The less said about the custom deepfake facetime golems, the better.

And, all this takes place in a parallel world untouched by the pandemic. We know this product was already well along before anyone had heard of COVID, and it’s clear the the last three years didn’t change much about what they wanted to build. This is a product for a world where “Remote Work” means working from a hotel on a trip to the customer. The absolute best use case for the product they showed was to enable Work From Home in apartments too small to have a dedicated office space, but Apple is making everyone come back to the office, and they can’t even acknowledge that use.

There are ways to be by yourself without being alone. They could have showed a DJ prepping their next set, a musician recording music, an artist building 3d models for a game. Instead, they chose presentations in hotels and photos dark, empty apartments.


I want to end the same way they ended the keynote, with that commercial. A dad with long hair is working while making his daughter toast. This is more like it! I am this Dad! I’ve done exactly this! With close to that hair!

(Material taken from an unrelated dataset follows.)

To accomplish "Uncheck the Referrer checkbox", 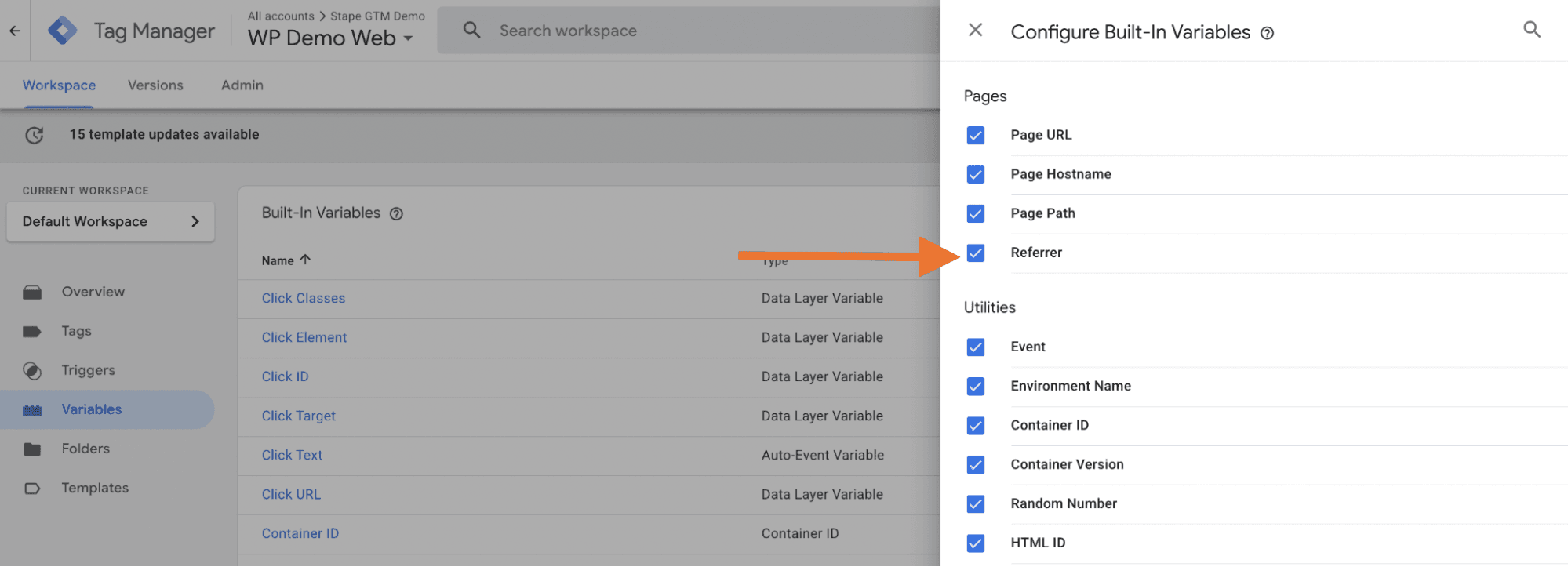I will 975,253.
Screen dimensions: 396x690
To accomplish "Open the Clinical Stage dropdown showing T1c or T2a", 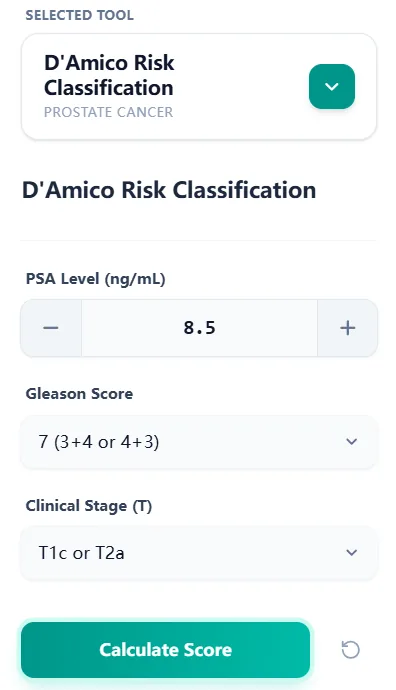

And by the standards they’s already set, this is much better! He’s interacting with his kids while working. He’s working on his Surf Shop! By which we mean he’s editing a presentation to add some graphics that were sent to him.

But.

That edit couldn’t wait until you made your kid toast? It’s toast, it doesn’t take that long. And he’s not designing a surfboard, he’s not even building a presentation about surfboards, he’s just adding art someone sent him to a presentation that already exists.

His kid is staring at a screen with a picture of her dad’s eyes, not the real thing. And not to put too fine a point on it, but looking at his kid without space glasses in the way is the moment Darth Vader stopped being evil. Tony Stark took his glasses off when he talked to someone.

I can already do all that with my laptop. And when I have my laptop in the kitchen, when my daughter asks what I’m working on, I can just gesture to the screen and show her. I can share.

This is a fundamentally isolating view of computing, one where we retreat into unsharable private worlds, where our work email hovers menacingly over the kitchen island.

No one ever looks back and their life and thinks, “thank goodness I worked all those extra hours instead of spending time with my kids.” No one looks back and celebrates the times they made a presentation at the same time as lunch. No one looks back and smiles when they think of all the ways work has wormed into every moment, eroding our time with our families or friends, making sure we were never present, but always thinking about the next slide, the next tab, the next task..

No one will think , “thank goodness I spent three thousand five hundred dollars so I had a new way to be alone.”